A Sample Network

MEDICAL RESEARCH:An innovative Irish scheme has created a link biobank that provides a resource for researchers nationwide to gain access to a bank of valuable specimens

SUPPOSE THERE was a simple idea that had the potential to hack years off drug discovery timelines, double the speed of PhD research, render clinical trials more efficient and encourage scientists, doctors and industry to work together towards more personalised treatments for patients.

These are the potential benefits touted for networked biobanking, a multi-centre system of linking samples from patients with robust clinical data and – just as importantly – the researchers who need to use them.

“It’s something this country badly needs,” says Eoin Gaffney, director of Biobank Ireland Trust and a consultant pathologist at St James’s Hospital.
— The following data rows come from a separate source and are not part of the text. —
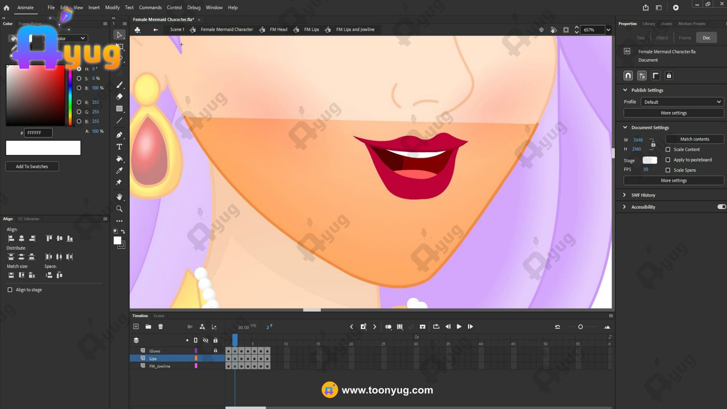Click the Selection arrow tool

pyautogui.click(x=119, y=35)
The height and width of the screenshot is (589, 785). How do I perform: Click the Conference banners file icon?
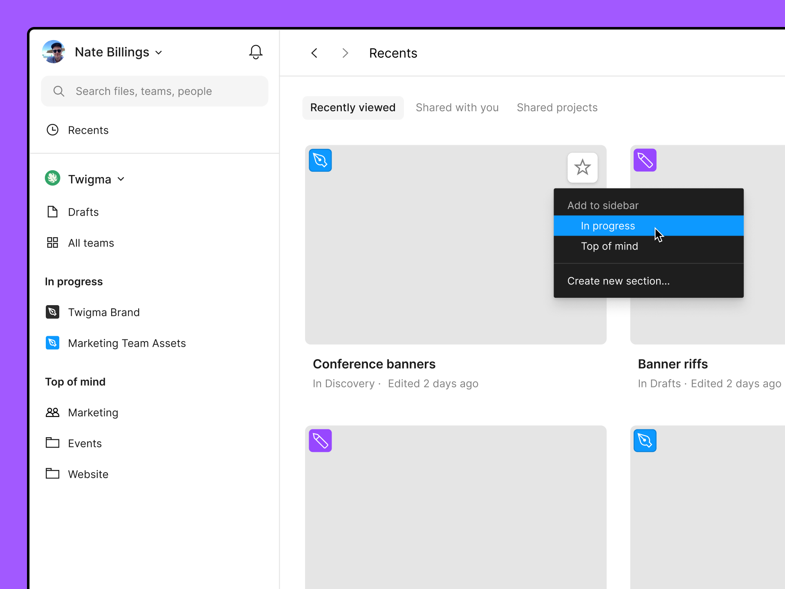coord(320,160)
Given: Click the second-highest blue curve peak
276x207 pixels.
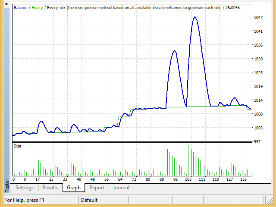Looking at the screenshot, I should pos(174,50).
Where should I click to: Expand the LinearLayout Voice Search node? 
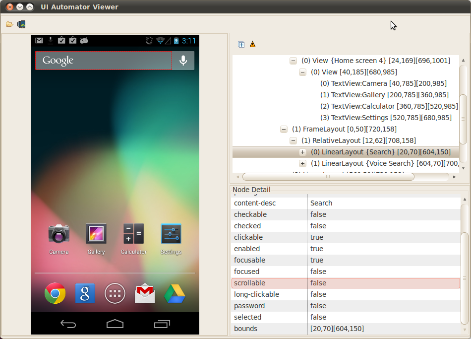(302, 163)
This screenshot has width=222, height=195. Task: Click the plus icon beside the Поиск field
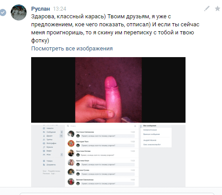(x=135, y=126)
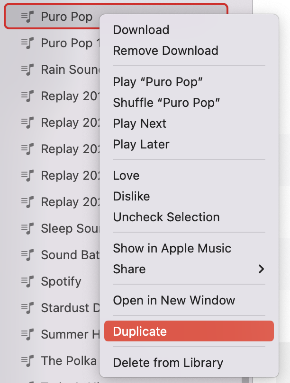Click the Spotify playlist icon
The width and height of the screenshot is (290, 383).
pos(27,281)
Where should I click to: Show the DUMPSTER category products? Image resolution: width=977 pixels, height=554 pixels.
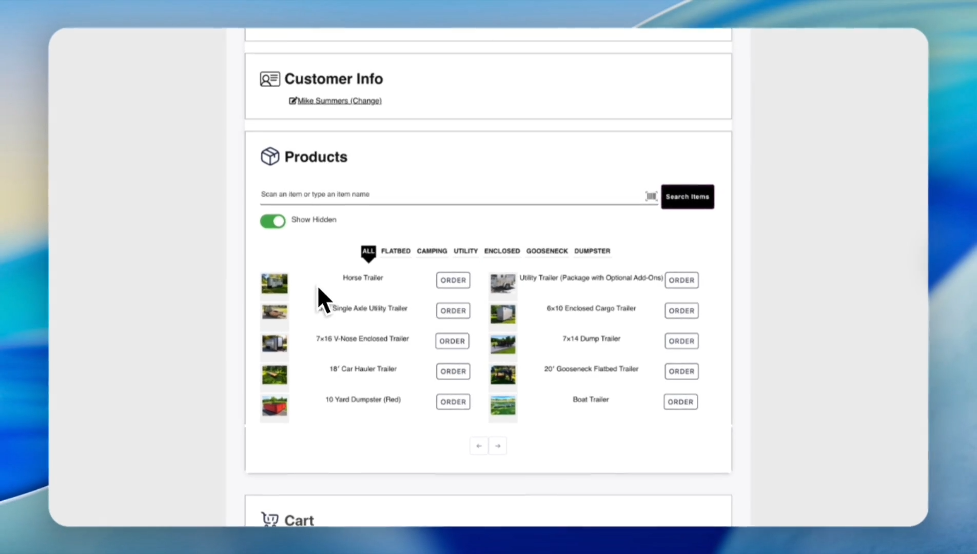point(592,251)
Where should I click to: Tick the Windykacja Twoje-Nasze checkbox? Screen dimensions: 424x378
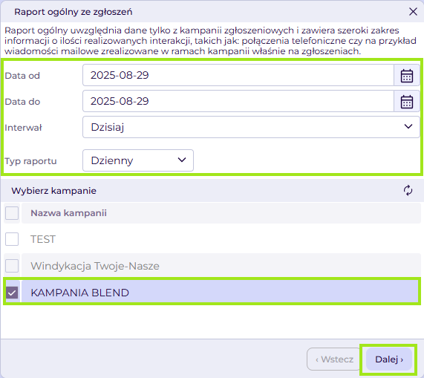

Working in pathology, where tissue and blood samples are collected, stored and analysed for characteristics of disease, Gaffney saw the need for a better way of doing things rather than individual doctors or institutions maintaining isolated banks of human material.

The old way meant that biologically valuable samples were being stashed away in freezers, drawers and vials while at the same time researchers and industry were crying out for human tissue samples on which to carry out the latest molecular techniques. “There are banks of specimens all over the hospitals and universities that are not being used,” says Gaffney. “And there’s no point in that.”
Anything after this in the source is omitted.